При этом в экспертной среде сейчас выдвигается гипотеза о формировании в ближайшие десятилетия новых моделей инновационного развития, которые отличаются как от модели НИС, где главным двигателем являлись фирмы, так и от модели, которая исходила из превалирования государства, как это было в Японии.
Одна из наиболее проработанных новых моделей развития мирового инновационного процесса получила название концепции тройной спирали. Она основана, с одной стороны, на тезисе о доминирующем положении институтов, ответственных за создание нового знания, а с другой – на важности сетевого характера взаимодействия участников инновационного процесса в рамках так называемых стратегических инновационных сетей, где происходит пересечение трех множеств отношений (внутрифирменных, внутригосударственных и внутриуниверситетских) и создание гибридных институциональных форм, снижающих неопределенность.
Думается, что такая модель имеет сильные исторические основания для произрастания в России, где роль лидеров в новой инновационной системе могут взять на себя российские университеты. Поскольку отношения между двумя другими потенциальными лидерами в сфере инноваций – государством и бизнесом – дестабилизированы двумя десятилетиями трудного взаимодействия. Если в 1990-е гг. роль государства была чрезмерно минимизирована, то в 2000-е гг. маятник, наоборот, слишком сильно качнулся в сторону тотальной бюрократизации и огосударствления.
Для России при разработке стратегии развития инноваций целесообразно обеспечить сочетание ее базовых (в значительной степени ресурсно-сырьевых) и новых конкурентных преимуществ, в частности в информатике, ядерной энергетике, производстве новых материалов, ракетно-космической отрасли и т. д.
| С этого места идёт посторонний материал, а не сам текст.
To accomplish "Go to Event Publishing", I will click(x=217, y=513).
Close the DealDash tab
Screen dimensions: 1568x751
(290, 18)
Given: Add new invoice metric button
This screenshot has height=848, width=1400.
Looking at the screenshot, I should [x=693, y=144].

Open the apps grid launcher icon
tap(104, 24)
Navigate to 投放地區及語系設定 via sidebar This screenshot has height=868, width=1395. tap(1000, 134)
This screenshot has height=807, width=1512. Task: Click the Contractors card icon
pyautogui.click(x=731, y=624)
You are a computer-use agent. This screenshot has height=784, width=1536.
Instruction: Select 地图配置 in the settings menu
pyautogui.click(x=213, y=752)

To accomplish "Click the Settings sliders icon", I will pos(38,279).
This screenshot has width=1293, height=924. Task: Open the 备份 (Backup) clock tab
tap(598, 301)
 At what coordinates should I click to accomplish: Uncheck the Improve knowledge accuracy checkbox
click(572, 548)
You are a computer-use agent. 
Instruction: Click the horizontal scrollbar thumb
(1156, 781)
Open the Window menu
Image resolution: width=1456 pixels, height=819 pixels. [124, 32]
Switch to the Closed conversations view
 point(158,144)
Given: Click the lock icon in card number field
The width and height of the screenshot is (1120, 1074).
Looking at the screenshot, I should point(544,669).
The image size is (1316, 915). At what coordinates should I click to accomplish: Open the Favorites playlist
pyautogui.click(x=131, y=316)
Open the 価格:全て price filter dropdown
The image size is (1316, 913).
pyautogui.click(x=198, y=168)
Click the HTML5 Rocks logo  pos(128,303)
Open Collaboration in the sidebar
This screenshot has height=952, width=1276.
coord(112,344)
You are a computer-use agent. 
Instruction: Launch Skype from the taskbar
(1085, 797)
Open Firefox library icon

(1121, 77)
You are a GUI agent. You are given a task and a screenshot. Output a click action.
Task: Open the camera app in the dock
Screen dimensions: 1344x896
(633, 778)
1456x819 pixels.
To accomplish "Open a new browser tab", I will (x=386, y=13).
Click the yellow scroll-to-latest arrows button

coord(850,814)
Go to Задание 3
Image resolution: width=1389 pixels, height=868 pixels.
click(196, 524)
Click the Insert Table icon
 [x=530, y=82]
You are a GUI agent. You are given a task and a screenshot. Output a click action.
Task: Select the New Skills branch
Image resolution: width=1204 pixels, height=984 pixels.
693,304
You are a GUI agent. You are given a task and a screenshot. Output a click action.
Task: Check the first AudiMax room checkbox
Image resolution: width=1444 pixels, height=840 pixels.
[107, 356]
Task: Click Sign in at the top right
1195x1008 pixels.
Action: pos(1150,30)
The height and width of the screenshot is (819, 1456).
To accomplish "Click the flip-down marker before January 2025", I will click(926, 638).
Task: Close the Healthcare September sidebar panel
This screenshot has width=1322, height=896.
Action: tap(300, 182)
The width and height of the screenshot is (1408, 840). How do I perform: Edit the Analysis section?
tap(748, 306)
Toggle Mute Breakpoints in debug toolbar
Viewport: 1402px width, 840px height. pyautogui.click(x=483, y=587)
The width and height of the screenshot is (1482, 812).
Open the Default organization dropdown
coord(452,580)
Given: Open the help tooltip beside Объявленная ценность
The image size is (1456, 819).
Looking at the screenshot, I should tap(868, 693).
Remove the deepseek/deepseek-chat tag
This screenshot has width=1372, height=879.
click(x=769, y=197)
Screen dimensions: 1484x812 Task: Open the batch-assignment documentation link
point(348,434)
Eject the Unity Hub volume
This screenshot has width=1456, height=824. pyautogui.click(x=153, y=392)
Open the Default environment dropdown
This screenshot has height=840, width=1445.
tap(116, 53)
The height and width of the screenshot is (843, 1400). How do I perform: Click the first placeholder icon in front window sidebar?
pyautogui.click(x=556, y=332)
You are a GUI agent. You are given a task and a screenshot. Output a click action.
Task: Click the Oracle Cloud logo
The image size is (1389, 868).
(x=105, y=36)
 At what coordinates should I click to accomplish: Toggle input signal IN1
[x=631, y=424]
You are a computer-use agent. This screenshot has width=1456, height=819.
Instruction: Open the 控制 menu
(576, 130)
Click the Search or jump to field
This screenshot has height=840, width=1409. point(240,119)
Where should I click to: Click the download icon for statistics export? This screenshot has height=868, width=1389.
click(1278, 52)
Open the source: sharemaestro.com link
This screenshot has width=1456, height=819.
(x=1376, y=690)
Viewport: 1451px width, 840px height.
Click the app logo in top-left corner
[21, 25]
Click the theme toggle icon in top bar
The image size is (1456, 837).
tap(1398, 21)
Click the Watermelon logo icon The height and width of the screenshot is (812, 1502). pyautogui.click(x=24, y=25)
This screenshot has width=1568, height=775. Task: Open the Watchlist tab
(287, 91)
Именно такого рода конкретизация, а не заявленный в стратегии довольно академично выглядящий упор на сочетание догоняющего и инновационного развития может быть более доходчивым коротким лозунгом для инновационной стратегии, наличие которого в России необходимо.
Важно учесть также, что с учетом мирового опыта, обобщенного Всемирным банком в новых работах, для перехода на инновационный путь развития требуется не менее 10 лет. Поэтому имеет смысл придать новой инновационной cтратегии более длинный временной горизонт – до 2030 г.